Prompt:
Reproduce verbatim the lines from the one containing "Where should I" through the one containing "[x=510, y=626]", inclusive.

** start of Information provided **

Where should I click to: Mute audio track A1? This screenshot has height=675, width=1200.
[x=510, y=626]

** end of Information provided **
** start of Information provided **

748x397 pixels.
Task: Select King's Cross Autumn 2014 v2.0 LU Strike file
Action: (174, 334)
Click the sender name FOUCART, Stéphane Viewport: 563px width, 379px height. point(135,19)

** end of Information provided **

Written answer:
Where should I click to: Mute audio track A1? This screenshot has height=675, width=1200.
[x=510, y=626]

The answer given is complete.